Task statement: Please filter the listing for the string "Given" and copy each matching line.

====================

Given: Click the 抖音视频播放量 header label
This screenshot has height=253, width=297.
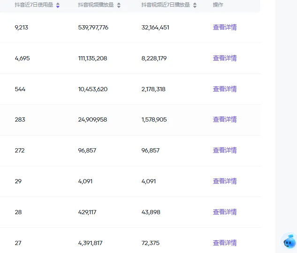Looking at the screenshot, I should (x=96, y=5).
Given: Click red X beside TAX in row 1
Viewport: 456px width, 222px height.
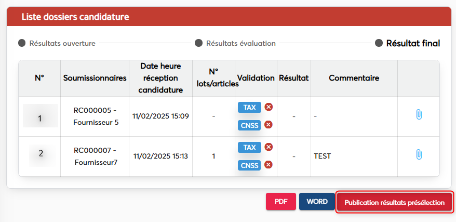Looking at the screenshot, I should (269, 107).
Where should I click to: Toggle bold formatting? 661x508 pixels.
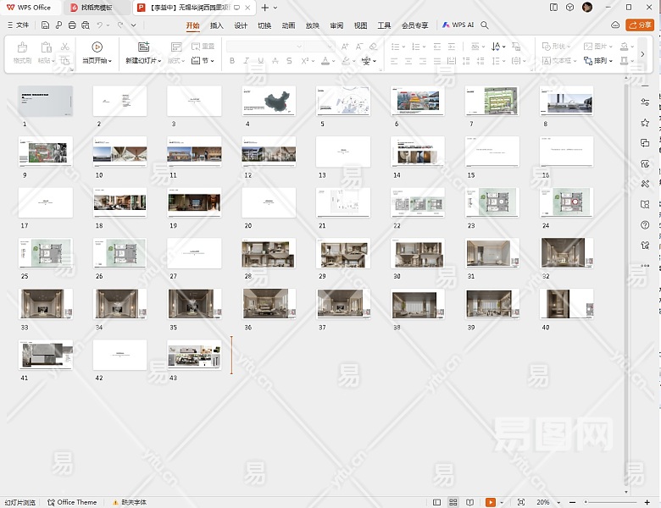(x=232, y=61)
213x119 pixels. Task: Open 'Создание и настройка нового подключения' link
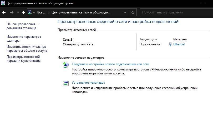(110, 64)
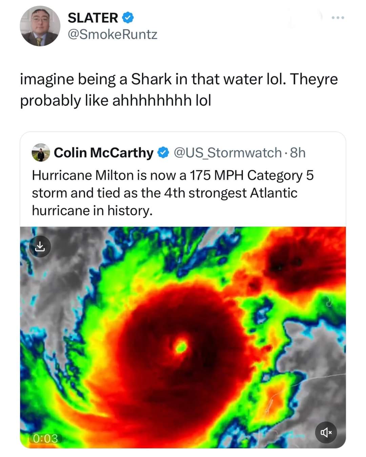366x457 pixels.
Task: Click "hurricane in history." line of quote
Action: (92, 211)
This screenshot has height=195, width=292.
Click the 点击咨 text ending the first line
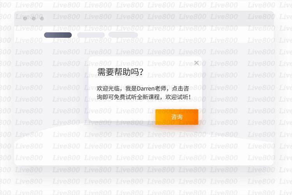180,89
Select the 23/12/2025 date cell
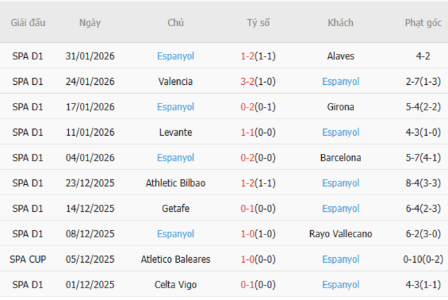The height and width of the screenshot is (300, 448). pos(90,183)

====================

Exercise response:
Given: Click the 抖音视频播放量 header label
Given: Click red X beside TAX in row 1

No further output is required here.